[WRITTEN REQUEST]
Copy out the material below with every "icon" swapped for "button" and nothing else changed, leaving out the pictures.
[Start of RECORD LIST]
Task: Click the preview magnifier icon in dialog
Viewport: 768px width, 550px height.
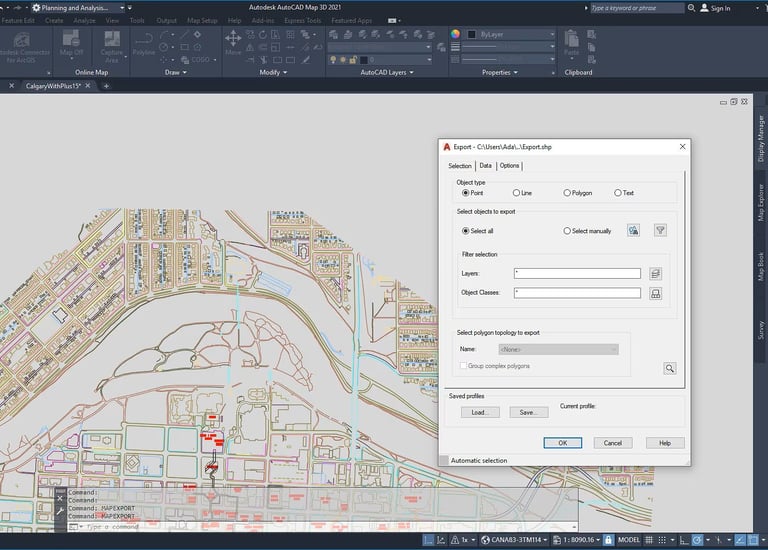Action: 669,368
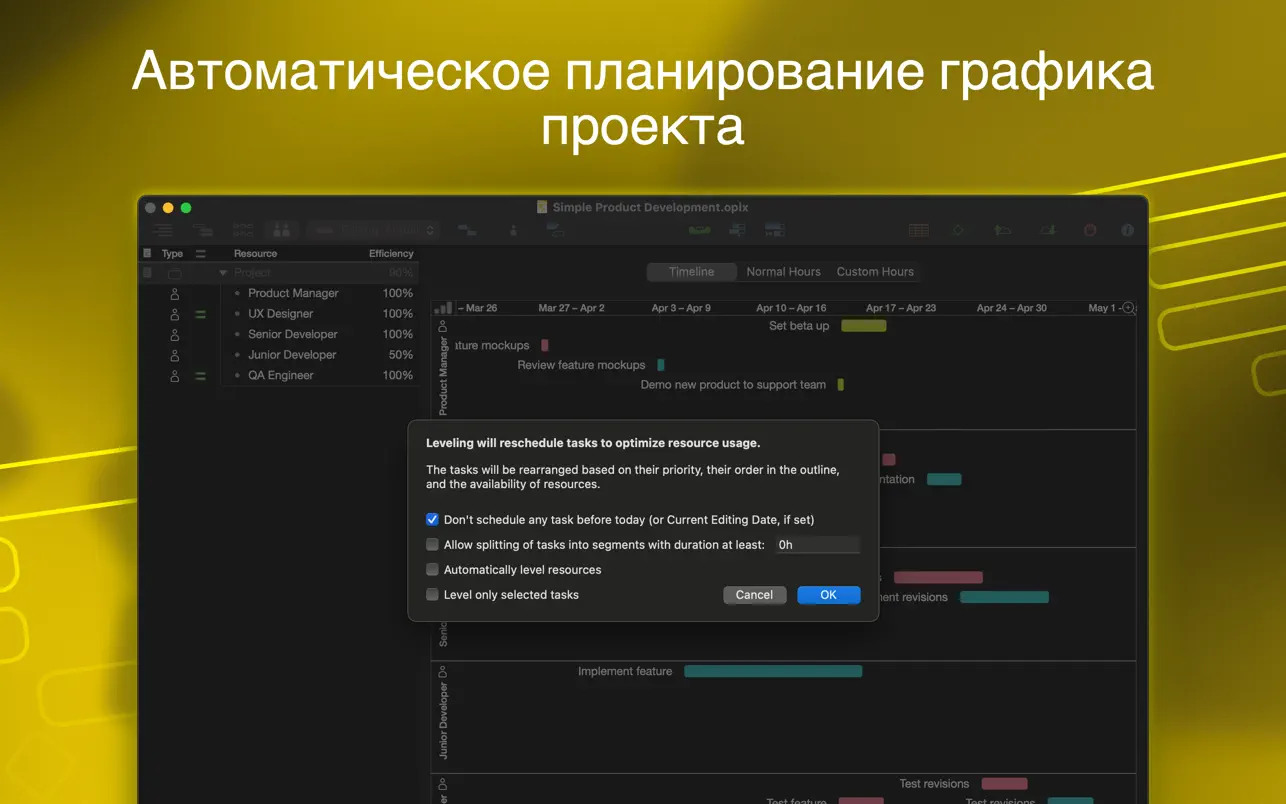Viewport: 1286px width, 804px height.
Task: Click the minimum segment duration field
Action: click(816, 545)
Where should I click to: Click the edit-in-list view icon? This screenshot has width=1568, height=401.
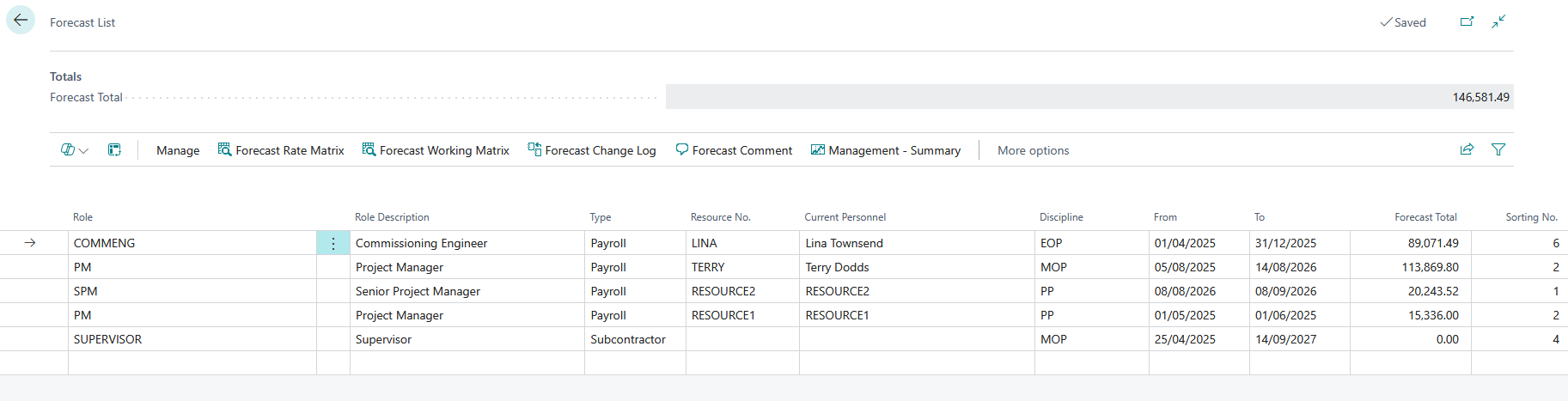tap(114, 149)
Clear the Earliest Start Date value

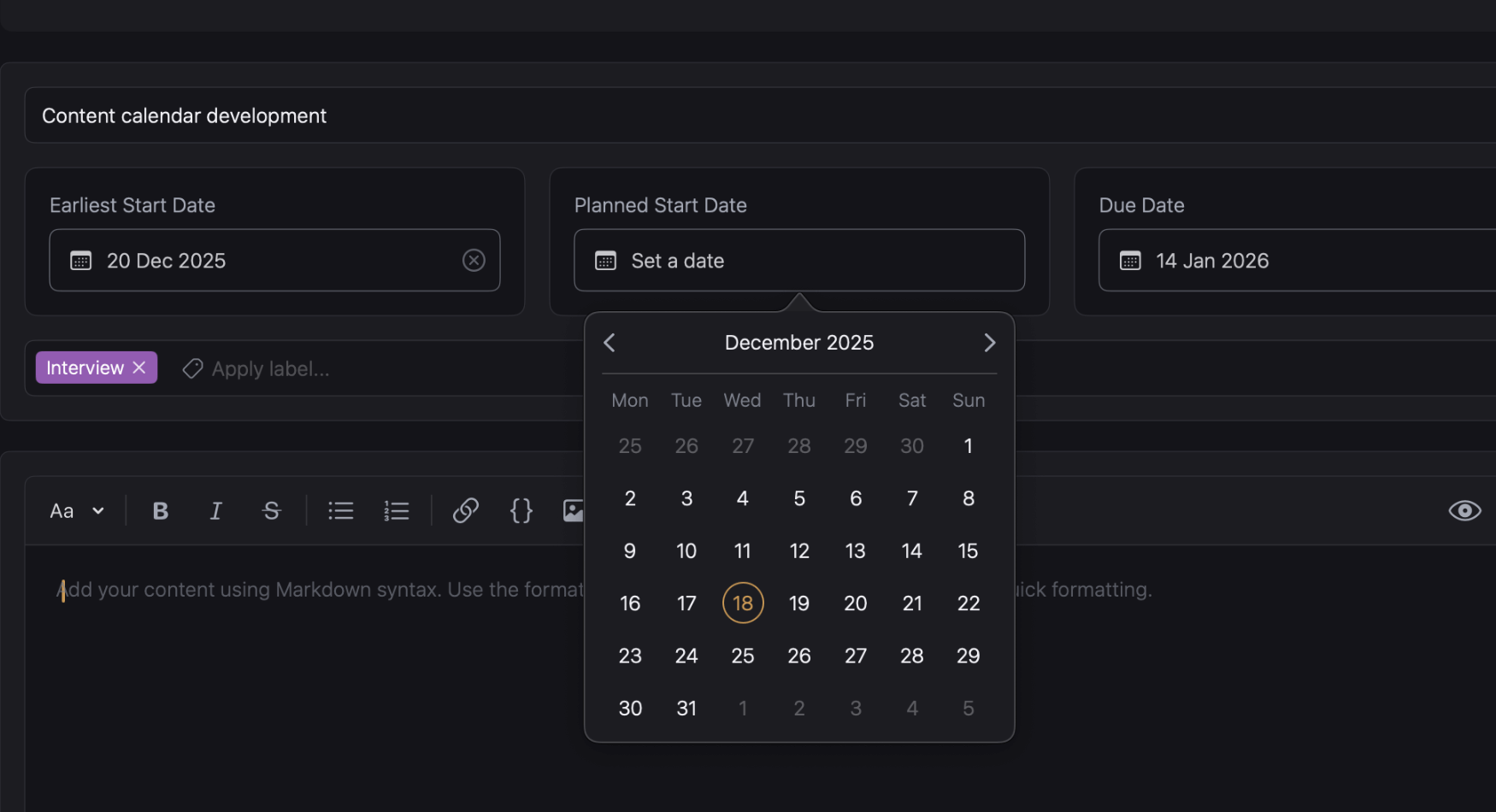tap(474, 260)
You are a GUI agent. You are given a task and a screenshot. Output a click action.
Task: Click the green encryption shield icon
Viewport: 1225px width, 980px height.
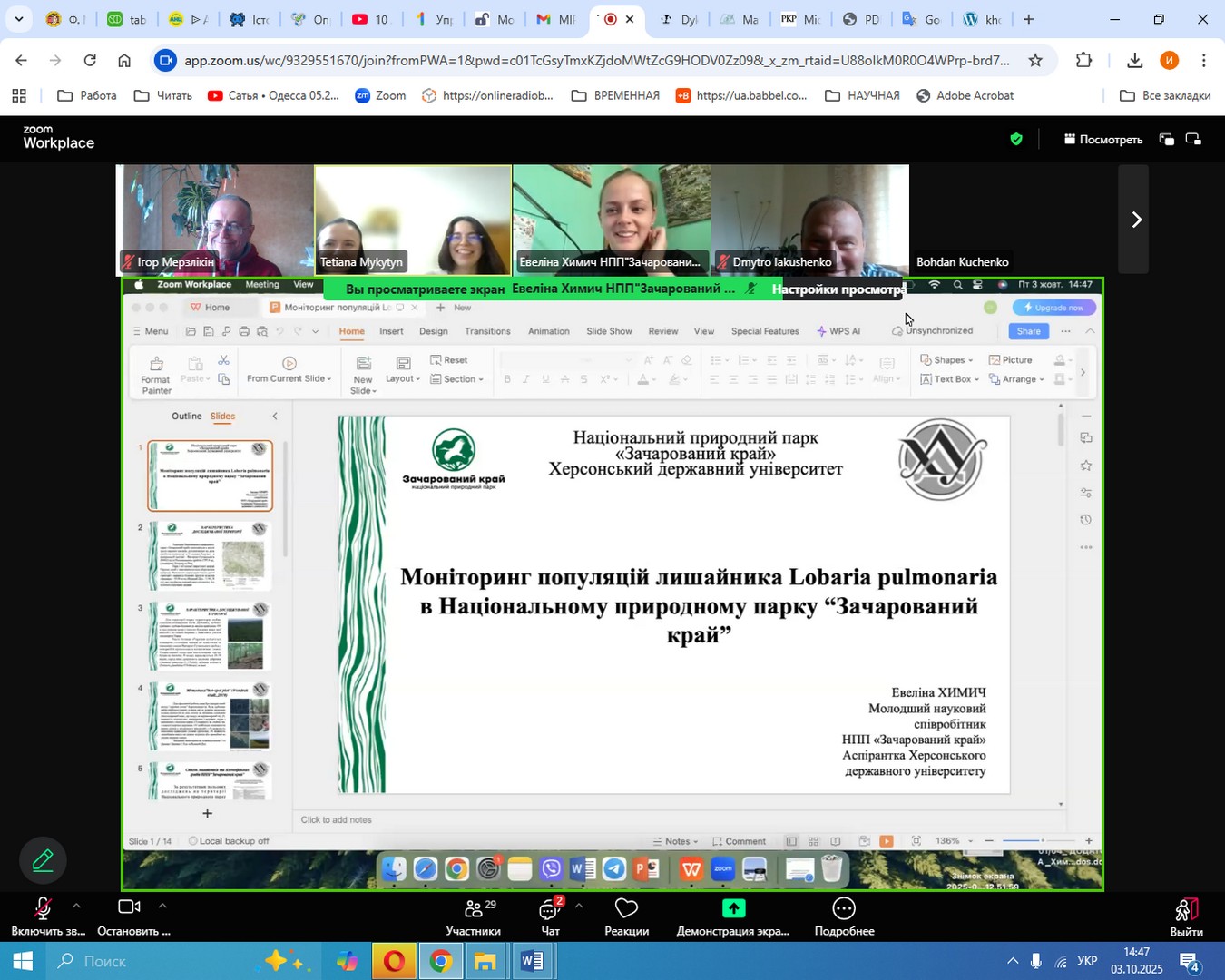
[End of RECORD LIST]
[WORKED SOLUTION]
Task: Click the preview magnifier button in dialog
Viewport: 768px width, 550px height.
Action: 669,368
Viewport: 1286px width, 804px height.
Task: Click the minimum segment duration field
Action: click(816, 545)
Where should I click to: Click the edit-in-list view button? This screenshot has width=1568, height=401.
tap(114, 149)
Clear the Earliest Start Date value

tap(474, 260)
You are a GUI agent. You are given a task and a screenshot. Output a click action.
Task: Click the green encryption shield button
Viewport: 1225px width, 980px height.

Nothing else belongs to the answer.